++++ Working data ++++
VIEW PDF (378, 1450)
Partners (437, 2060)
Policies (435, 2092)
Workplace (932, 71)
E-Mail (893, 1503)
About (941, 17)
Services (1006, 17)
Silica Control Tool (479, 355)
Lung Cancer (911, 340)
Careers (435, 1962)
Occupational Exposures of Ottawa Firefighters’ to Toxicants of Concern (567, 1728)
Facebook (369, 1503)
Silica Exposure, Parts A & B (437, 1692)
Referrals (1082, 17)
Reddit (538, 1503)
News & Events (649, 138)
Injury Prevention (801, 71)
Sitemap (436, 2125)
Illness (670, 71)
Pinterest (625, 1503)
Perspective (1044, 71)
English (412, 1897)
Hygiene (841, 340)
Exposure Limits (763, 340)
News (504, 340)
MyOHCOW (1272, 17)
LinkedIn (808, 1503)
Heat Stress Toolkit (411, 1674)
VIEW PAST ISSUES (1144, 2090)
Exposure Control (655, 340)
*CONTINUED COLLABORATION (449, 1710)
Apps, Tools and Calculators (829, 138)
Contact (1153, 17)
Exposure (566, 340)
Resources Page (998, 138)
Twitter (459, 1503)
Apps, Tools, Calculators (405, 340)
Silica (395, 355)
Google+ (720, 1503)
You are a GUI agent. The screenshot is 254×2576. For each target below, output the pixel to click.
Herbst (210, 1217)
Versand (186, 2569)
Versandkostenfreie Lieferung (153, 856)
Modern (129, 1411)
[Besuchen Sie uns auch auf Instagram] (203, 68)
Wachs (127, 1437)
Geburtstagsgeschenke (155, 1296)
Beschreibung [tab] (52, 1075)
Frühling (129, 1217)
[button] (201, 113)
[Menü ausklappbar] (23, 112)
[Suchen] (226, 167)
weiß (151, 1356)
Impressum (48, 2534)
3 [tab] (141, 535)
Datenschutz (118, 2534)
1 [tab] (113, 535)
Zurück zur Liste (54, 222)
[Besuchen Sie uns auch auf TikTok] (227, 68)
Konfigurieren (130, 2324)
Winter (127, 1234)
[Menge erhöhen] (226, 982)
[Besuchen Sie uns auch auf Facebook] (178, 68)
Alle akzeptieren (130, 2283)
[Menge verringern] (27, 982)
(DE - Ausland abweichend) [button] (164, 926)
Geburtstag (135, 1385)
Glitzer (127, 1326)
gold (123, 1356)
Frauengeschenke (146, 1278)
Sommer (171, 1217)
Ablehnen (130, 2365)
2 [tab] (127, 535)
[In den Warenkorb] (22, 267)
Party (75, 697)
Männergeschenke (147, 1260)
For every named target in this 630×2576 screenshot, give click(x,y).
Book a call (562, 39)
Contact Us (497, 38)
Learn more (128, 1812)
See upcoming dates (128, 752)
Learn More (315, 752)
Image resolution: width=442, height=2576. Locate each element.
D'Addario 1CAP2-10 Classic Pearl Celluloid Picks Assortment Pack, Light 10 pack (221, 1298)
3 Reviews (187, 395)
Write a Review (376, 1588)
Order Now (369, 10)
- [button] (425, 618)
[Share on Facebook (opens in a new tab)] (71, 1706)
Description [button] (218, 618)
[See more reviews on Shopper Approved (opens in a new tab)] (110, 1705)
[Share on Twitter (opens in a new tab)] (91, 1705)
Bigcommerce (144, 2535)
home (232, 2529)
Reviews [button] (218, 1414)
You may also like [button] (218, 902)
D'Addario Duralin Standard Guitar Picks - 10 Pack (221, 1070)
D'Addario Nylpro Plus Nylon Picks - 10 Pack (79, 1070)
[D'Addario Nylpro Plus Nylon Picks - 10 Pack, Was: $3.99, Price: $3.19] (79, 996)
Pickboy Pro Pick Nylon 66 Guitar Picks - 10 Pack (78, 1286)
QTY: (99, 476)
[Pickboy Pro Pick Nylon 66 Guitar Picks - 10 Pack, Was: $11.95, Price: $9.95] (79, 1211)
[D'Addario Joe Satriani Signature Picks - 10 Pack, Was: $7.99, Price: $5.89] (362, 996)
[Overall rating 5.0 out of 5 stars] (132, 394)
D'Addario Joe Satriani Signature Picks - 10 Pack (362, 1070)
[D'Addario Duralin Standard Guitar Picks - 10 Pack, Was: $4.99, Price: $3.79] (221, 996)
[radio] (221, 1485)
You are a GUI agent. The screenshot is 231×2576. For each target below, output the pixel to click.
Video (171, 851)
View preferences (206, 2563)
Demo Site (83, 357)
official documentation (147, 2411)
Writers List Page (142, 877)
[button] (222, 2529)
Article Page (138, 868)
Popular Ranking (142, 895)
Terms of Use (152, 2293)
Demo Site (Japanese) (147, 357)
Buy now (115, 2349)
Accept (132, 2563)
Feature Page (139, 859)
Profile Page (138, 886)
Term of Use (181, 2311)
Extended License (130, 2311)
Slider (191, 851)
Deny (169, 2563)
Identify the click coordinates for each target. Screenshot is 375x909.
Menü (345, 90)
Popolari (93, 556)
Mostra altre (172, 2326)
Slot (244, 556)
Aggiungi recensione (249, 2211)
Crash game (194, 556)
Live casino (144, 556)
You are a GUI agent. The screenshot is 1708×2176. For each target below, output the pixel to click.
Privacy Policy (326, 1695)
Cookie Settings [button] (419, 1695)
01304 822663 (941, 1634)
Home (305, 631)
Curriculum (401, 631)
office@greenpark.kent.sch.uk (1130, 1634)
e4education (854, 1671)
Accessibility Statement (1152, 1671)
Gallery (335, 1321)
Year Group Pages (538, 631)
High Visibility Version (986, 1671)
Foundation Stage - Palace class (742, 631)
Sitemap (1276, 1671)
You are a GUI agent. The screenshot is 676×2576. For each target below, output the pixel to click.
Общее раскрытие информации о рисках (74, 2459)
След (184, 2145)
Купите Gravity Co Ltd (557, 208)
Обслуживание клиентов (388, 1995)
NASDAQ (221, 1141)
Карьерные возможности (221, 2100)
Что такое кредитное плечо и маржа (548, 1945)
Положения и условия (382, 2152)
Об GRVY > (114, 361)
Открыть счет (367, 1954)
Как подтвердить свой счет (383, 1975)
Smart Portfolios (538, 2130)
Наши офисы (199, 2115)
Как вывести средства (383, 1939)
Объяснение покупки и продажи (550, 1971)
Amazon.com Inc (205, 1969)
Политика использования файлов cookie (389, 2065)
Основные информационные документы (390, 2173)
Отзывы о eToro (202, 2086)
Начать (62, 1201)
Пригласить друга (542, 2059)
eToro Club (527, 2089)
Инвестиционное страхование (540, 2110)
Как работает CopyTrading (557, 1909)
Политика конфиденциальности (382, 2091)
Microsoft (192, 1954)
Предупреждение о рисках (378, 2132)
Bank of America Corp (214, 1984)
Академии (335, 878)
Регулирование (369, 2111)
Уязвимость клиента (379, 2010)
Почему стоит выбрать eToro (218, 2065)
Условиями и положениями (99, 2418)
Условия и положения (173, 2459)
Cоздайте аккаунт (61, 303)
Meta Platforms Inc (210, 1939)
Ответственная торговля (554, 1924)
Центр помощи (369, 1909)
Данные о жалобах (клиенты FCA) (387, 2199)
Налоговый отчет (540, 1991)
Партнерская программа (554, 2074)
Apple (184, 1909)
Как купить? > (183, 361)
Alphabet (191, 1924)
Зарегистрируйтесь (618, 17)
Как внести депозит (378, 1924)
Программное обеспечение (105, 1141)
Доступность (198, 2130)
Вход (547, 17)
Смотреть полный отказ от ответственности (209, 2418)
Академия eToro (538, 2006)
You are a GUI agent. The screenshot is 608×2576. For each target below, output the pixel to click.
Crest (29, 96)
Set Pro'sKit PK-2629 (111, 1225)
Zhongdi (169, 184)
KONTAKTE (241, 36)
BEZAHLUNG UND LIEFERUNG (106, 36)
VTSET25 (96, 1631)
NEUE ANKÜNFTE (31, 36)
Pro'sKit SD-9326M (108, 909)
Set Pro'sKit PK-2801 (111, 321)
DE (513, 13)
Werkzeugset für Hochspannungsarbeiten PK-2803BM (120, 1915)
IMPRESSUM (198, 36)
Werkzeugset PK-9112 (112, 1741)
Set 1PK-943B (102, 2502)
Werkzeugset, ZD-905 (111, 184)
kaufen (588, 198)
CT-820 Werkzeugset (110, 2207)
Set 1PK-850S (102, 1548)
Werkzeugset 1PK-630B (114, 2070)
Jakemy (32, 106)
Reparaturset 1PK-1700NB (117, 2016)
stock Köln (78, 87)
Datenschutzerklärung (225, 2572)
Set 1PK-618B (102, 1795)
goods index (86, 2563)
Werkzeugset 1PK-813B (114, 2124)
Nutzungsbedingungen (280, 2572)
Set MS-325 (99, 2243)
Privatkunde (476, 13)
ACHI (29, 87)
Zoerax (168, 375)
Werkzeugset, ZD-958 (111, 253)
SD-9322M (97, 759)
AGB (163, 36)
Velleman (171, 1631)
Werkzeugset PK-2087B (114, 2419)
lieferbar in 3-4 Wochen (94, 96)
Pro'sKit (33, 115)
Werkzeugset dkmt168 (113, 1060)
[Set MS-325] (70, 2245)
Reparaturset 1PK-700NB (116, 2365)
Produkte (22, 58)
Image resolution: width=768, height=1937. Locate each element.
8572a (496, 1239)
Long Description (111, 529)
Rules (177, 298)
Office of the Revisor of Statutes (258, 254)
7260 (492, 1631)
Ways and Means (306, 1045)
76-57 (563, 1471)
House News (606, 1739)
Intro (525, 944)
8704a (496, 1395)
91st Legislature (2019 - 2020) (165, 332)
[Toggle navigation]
++++
• Work to be completed: Take the lines from the top of the data through the one that contains "Exposure Control (655, 340)" and copy them exactly, leaving out every line after it.

• Answer area:
VIEW PDF (378, 1450)
Partners (437, 2060)
Policies (435, 2092)
Workplace (932, 71)
E-Mail (893, 1503)
About (941, 17)
Services (1006, 17)
Silica Control Tool (479, 355)
Lung Cancer (911, 340)
Careers (435, 1962)
Occupational Exposures of Ottawa Firefighters’ to Toxicants of Concern (567, 1728)
Facebook (369, 1503)
Silica Exposure, Parts A & B (437, 1692)
Referrals (1082, 17)
Reddit (538, 1503)
News & Events (649, 138)
Injury Prevention (801, 71)
Sitemap (436, 2125)
Illness (670, 71)
Pinterest (625, 1503)
Perspective (1044, 71)
English (412, 1897)
Hygiene (841, 340)
Exposure Limits (763, 340)
News (504, 340)
MyOHCOW (1272, 17)
LinkedIn (808, 1503)
Heat Stress Toolkit (411, 1674)
VIEW PAST ISSUES (1144, 2090)
Exposure Control (655, 340)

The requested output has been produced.